INPUT
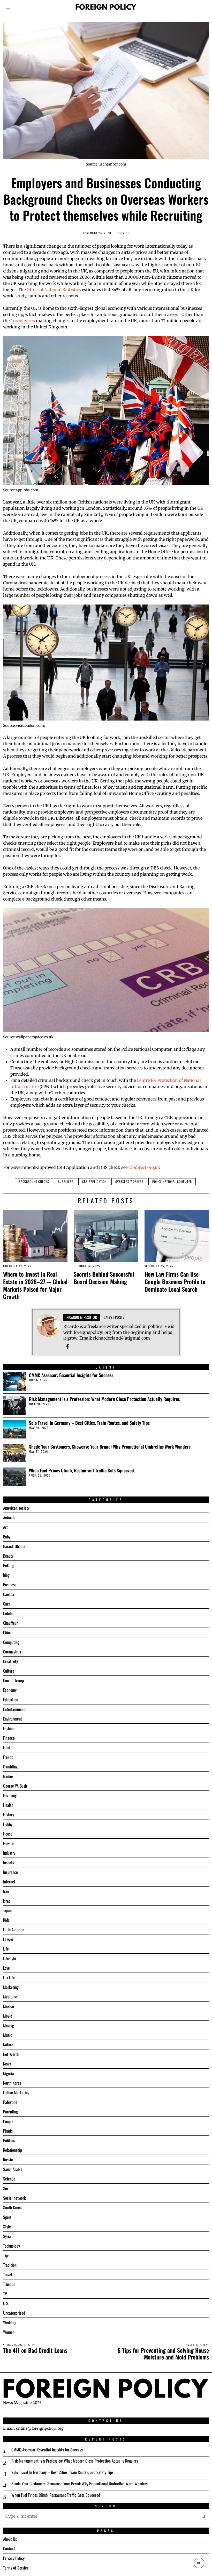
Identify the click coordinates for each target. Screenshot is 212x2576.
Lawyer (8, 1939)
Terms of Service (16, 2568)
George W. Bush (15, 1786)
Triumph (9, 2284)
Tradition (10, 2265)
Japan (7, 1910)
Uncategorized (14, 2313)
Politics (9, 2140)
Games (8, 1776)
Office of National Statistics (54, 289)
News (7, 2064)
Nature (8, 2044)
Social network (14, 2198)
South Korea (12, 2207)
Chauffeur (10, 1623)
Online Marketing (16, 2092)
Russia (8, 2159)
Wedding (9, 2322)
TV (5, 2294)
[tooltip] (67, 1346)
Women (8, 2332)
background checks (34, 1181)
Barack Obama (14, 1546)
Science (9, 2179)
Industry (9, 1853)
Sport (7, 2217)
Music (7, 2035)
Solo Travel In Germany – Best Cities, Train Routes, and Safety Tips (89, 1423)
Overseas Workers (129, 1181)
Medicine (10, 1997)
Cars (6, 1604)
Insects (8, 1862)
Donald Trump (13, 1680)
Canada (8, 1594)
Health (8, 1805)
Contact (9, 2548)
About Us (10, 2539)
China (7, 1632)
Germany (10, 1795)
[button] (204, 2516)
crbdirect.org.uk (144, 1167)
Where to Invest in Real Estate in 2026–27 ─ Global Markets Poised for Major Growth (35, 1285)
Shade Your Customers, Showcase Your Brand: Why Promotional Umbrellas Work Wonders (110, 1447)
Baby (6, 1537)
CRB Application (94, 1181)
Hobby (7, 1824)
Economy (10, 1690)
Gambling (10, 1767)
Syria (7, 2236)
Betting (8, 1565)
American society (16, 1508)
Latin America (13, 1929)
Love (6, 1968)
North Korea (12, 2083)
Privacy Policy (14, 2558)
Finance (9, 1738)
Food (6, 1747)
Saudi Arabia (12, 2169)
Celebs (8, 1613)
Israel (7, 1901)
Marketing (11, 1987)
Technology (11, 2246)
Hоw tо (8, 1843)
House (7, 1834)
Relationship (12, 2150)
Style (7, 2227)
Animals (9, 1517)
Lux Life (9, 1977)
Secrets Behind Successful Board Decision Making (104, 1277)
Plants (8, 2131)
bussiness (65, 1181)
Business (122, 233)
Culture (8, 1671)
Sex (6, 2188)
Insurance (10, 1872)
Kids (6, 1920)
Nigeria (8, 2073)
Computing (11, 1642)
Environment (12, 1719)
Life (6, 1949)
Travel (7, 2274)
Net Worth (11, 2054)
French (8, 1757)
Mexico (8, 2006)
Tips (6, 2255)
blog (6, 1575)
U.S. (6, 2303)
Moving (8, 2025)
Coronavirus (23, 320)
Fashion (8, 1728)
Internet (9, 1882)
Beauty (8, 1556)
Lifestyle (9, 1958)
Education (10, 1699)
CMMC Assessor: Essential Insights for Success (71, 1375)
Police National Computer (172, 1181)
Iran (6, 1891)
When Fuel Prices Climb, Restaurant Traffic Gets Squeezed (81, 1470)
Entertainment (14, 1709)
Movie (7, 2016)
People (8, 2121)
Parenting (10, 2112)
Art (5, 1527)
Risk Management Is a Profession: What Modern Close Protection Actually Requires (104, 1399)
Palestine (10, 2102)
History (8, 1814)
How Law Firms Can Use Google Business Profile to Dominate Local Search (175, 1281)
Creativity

...

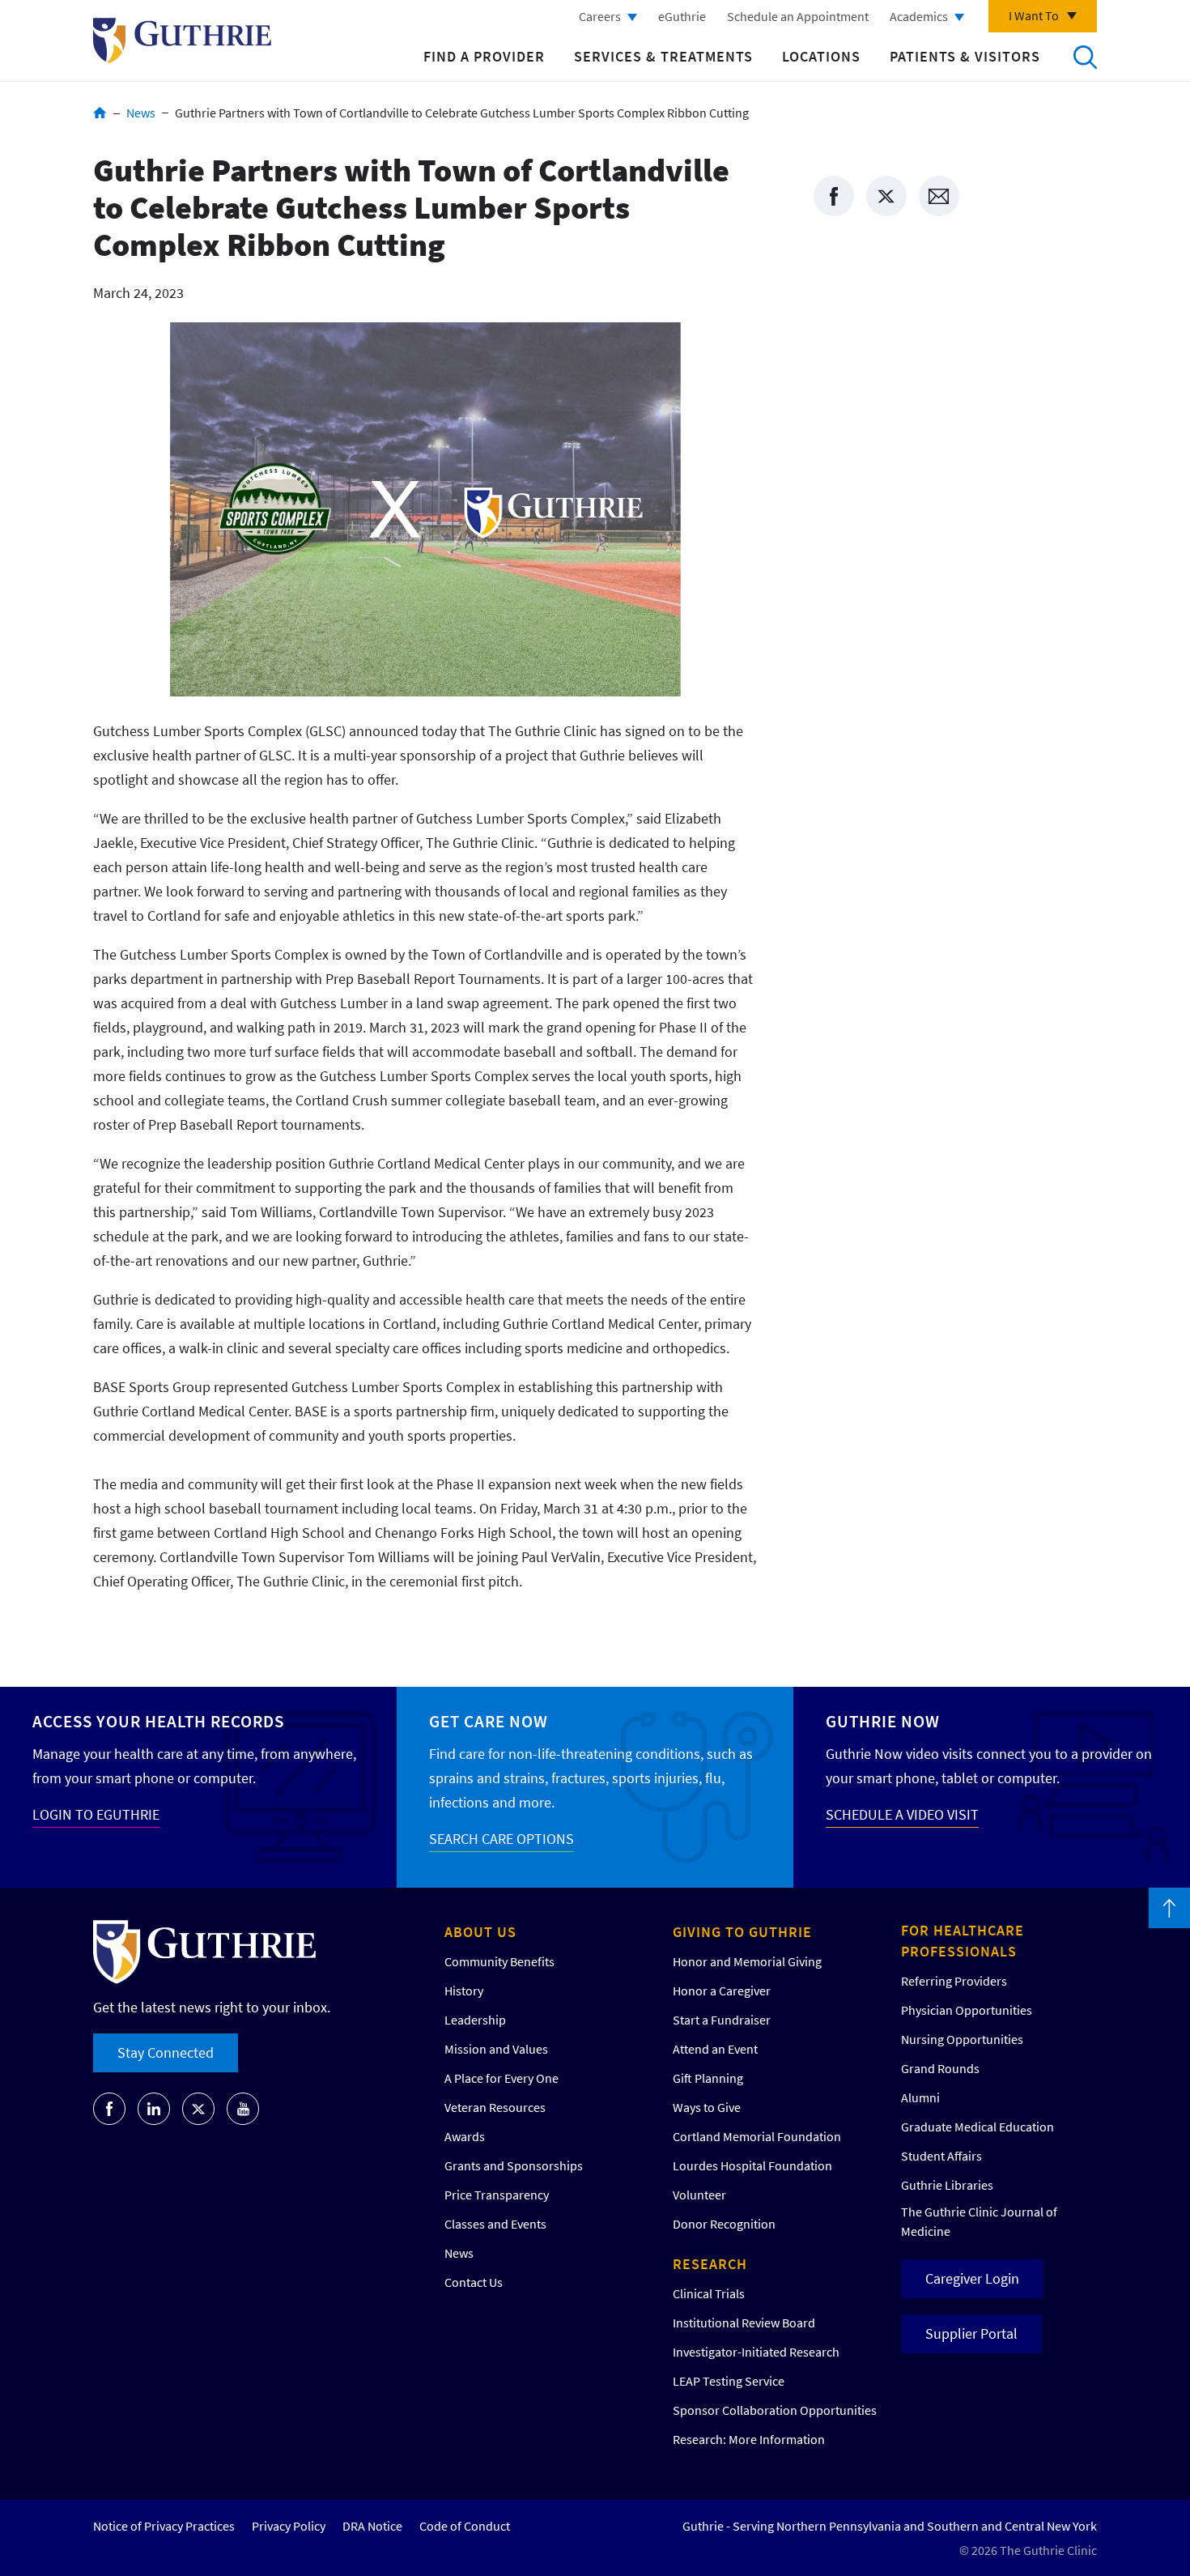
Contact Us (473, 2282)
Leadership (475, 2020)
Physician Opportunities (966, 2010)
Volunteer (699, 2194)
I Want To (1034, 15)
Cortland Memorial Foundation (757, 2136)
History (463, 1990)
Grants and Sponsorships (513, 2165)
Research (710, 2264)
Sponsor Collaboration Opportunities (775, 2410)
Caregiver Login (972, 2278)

--

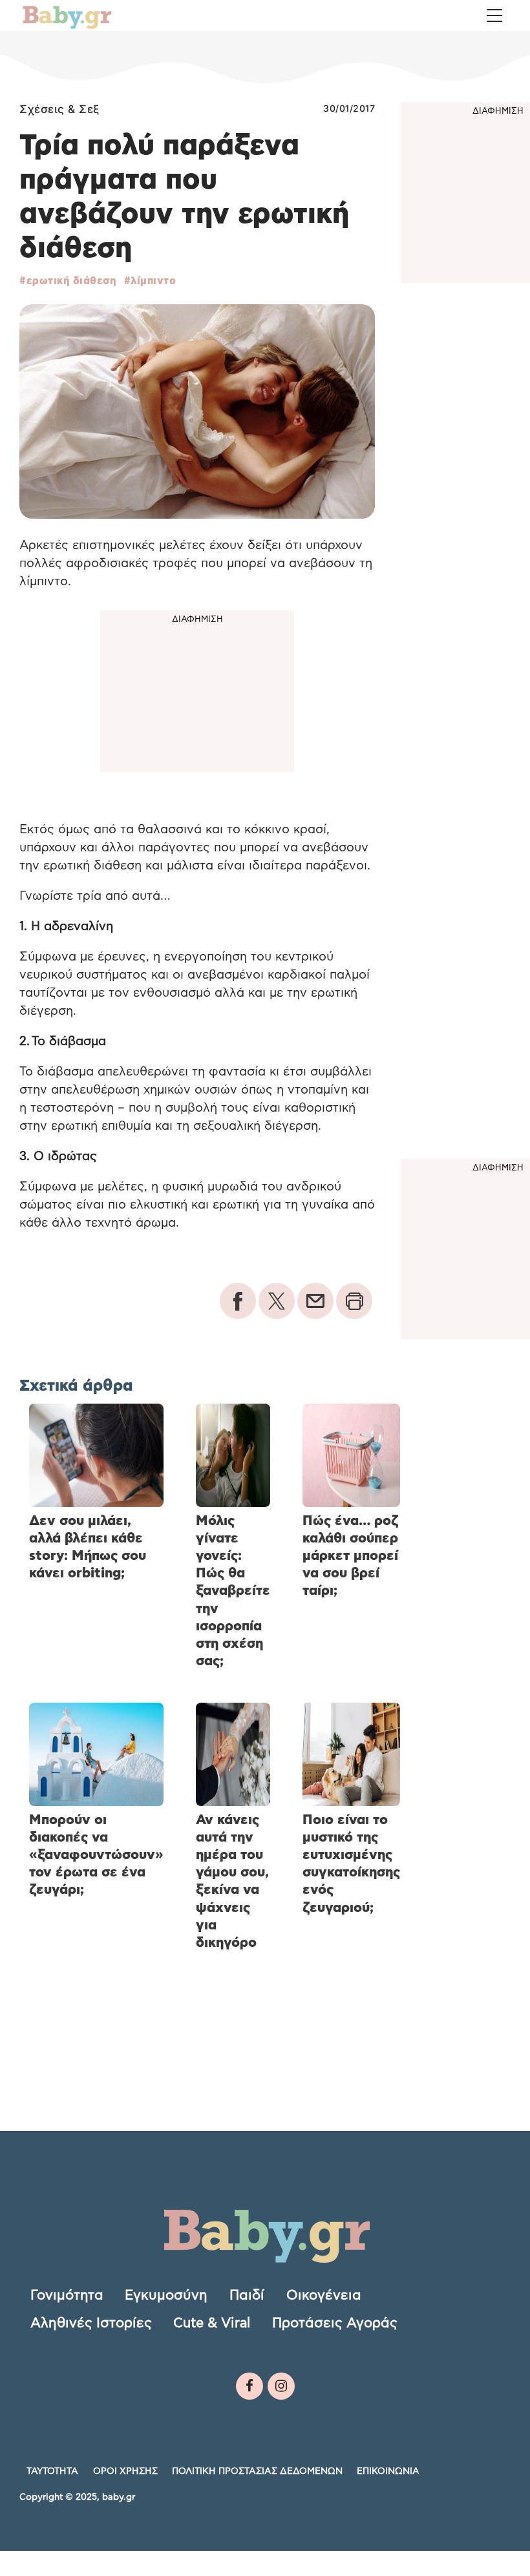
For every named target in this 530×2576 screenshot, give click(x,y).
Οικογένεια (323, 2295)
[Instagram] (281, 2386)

WHAT IS NEEDED
Only a number is expected here: how many lines of the records above contain "target".

OUTPUT OF THE TASK
2